== ASSIGNED TASK ==
Using the records that follow, copy every line containing the word "three".

== STUDY MATERIAL ==
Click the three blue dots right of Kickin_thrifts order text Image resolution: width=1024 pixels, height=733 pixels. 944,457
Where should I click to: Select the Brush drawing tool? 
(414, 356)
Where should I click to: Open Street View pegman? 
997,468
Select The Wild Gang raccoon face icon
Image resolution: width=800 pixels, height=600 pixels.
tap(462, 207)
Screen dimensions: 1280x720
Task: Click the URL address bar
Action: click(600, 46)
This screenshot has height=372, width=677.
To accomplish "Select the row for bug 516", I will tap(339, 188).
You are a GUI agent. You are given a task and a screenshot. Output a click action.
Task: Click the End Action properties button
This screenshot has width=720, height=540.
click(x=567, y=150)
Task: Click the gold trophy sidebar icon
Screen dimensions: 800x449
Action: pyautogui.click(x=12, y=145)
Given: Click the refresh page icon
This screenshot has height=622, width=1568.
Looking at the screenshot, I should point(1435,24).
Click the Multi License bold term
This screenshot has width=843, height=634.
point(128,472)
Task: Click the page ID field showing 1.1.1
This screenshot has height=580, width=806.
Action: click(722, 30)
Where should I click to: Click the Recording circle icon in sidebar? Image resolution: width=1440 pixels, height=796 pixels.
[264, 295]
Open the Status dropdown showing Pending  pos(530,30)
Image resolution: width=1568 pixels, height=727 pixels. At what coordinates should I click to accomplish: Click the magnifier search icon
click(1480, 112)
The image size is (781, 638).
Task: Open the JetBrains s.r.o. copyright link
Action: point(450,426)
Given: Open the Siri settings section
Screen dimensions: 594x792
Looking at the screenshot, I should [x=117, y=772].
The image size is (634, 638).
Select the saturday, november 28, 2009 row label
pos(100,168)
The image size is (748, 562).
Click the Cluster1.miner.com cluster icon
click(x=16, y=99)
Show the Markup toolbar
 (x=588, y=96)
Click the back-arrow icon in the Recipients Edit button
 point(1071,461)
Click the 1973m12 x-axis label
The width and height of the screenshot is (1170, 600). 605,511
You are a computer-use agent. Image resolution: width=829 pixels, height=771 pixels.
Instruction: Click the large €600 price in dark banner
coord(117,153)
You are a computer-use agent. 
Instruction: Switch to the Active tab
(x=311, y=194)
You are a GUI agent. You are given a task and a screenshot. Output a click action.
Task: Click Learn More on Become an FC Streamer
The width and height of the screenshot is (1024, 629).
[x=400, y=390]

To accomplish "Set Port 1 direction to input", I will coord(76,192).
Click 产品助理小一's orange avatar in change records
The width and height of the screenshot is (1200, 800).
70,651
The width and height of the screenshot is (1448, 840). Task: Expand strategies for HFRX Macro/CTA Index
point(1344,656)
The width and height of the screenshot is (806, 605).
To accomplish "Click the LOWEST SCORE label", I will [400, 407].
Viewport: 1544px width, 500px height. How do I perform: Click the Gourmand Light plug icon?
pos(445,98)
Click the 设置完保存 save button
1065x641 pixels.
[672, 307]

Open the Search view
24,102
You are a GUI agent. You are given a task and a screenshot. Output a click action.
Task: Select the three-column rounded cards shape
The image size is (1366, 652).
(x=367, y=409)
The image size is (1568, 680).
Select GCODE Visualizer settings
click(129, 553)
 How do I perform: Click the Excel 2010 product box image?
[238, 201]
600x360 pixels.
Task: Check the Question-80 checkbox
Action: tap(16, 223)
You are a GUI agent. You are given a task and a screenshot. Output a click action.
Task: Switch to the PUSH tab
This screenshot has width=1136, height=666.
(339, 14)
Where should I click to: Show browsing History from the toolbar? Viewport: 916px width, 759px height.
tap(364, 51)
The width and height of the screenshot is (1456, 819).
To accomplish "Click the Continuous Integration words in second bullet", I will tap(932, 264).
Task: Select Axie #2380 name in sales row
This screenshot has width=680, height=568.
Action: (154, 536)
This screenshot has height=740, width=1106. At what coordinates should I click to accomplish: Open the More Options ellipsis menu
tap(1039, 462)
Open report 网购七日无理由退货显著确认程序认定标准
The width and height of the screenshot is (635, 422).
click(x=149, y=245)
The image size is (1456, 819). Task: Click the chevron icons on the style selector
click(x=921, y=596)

== SOLUTION FOR THIS TASK ==
Click the three blue dots right of Kickin_thrifts order text Image resolution: width=1024 pixels, height=733 pixels. 944,457
Task: Select the three-column rounded cards shape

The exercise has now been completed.